Ne parlavo con un conoscente tempo fa. Mi raccontava di una famiglia che si era presentata da lui in ufficio, e alla sua domanda sulla nazionalità loro avevano risposto «italiana», con suo immenso stupore. «Erano tutti africani, capisci?», cercava di spiegarmi. «E parlavano bene, si facevano capire e capivano tutto, però con un accentro africano, mi segui?», aggiungeva. «Così, quando mi hanno detto di essere italiani, ho risposto: sì, certo. Il marocchino sono io», e giù risate. Da solo, perché a me da ridere non veniva affatto. Ma quel mio conoscente non è l’unico, avendo ormai moltitudini di sodali nascosti dagli slogan sulla priorità per i compatrioti.
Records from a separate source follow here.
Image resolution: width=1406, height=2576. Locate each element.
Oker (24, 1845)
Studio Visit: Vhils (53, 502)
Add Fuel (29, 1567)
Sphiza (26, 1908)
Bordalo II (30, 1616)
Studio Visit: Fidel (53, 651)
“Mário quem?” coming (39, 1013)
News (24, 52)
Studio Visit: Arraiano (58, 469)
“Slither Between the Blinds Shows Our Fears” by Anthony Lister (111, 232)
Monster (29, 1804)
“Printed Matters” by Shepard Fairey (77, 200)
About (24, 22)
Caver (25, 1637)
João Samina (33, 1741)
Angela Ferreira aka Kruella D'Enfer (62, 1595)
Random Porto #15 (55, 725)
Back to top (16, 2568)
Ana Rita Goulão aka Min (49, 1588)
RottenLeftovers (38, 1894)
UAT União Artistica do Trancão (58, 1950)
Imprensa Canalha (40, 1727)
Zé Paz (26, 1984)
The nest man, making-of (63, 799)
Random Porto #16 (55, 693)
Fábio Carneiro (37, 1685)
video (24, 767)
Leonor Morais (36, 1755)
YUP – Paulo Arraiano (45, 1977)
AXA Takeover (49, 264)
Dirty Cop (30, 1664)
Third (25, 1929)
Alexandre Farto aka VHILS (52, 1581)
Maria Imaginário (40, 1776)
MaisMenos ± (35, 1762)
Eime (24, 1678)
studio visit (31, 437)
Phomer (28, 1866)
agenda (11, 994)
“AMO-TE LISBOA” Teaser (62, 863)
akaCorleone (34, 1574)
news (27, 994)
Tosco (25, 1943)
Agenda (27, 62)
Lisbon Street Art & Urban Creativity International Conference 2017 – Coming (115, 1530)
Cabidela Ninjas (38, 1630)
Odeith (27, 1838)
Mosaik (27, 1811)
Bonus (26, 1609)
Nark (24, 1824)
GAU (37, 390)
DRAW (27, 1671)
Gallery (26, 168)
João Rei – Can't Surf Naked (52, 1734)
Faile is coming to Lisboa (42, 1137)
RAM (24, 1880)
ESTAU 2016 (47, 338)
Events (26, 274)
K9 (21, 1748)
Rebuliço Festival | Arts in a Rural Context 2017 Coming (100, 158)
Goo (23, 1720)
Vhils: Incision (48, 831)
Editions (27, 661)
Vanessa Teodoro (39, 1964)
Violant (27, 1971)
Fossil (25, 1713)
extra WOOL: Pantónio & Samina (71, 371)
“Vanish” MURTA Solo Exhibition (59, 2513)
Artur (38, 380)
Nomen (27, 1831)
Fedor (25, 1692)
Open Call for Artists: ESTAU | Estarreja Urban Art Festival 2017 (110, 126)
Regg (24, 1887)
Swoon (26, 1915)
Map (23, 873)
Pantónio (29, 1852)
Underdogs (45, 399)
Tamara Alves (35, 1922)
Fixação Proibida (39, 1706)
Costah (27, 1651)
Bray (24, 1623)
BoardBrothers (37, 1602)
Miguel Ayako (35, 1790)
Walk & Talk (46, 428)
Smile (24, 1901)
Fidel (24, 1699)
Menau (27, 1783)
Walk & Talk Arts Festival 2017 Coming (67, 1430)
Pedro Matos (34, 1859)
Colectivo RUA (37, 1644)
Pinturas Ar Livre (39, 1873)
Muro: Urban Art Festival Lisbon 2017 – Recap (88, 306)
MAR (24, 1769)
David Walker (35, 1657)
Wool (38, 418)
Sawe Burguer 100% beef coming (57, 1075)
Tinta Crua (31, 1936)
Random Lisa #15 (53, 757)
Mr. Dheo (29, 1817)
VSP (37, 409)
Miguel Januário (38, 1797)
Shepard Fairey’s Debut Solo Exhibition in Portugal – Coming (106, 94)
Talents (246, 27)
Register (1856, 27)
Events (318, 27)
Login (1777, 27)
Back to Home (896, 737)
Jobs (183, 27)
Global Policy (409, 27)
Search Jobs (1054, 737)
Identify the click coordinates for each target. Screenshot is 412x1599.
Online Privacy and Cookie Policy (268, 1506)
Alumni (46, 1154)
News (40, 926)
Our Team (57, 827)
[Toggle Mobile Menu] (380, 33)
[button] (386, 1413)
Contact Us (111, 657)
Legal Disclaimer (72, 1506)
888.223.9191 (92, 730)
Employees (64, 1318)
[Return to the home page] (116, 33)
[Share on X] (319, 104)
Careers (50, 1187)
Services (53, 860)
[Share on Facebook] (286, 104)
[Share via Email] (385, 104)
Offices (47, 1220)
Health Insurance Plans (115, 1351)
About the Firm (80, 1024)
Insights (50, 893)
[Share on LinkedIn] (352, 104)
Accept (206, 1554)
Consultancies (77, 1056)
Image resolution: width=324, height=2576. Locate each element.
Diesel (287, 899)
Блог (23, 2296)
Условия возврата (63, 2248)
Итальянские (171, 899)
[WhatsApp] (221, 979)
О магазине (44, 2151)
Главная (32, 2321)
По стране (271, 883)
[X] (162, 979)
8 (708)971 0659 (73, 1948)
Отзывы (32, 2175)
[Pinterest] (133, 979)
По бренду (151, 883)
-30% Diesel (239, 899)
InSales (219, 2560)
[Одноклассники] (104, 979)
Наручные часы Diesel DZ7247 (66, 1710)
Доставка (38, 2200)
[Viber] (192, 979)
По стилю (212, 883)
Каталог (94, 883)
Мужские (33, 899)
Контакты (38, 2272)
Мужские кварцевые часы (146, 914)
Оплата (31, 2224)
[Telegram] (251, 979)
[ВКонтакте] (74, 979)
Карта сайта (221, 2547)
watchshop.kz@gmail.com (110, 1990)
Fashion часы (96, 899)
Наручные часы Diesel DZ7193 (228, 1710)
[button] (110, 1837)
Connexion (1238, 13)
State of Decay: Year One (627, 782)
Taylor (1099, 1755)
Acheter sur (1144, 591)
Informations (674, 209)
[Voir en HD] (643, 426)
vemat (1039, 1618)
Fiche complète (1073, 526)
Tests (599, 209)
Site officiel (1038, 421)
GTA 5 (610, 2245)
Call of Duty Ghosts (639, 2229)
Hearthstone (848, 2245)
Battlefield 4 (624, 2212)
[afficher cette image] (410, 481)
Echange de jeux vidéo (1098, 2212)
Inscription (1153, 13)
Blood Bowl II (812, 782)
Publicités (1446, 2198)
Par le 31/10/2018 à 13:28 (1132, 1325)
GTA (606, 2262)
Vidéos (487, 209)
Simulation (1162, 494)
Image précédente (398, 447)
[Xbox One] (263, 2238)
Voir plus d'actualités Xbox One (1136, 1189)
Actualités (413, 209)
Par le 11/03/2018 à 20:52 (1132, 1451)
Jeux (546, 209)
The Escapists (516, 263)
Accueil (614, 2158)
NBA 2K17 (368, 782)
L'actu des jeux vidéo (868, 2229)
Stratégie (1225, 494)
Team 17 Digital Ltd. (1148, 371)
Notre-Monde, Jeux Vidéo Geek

Perché, a parte il fatto che, con le parole di don Milani, se voi «avete diritto di dividere il mondo in italiani e stranieri, allora vi dirò che, nel vostro senso, io non ho Patria e reclamo il diritto di dividere il mondo in diseredati e oppressi da un lato, privilegiati e oppressori dall’altro; gli uni son la mia Patria, gli altri i miei stranieri», per me è il concetto stesso che si nasconde dietro quel «prima gli italiani» a essere ipocrita. Quanti di quelli che lo fanno proprio non intendono affatto riferirsi al passaporto, ma pensano all’etnia, al colore della pelle, alla foggia degli occhi, al profilo del naso?

È per loro davvero italiano Mario Balotelli? Pensano davvero che lo siano pienamente Maria Benedicta Chigbolu, Ayomide Folorunso, Raphaela Lukudo e Libania Grenot, le quattro ragazze della staffetta ai giochi del Mediterraneo? Ritengono lo sia quanto lo sono essi stessi un giovane nato a Lagos, in Nigeria, da madre ivoriana e padre maliano che si sia trasferito in Italia da bambino e abbia ottenuto la cittadinanza con la maggiore età?

Ma certo non li si dica razzisti, giammai.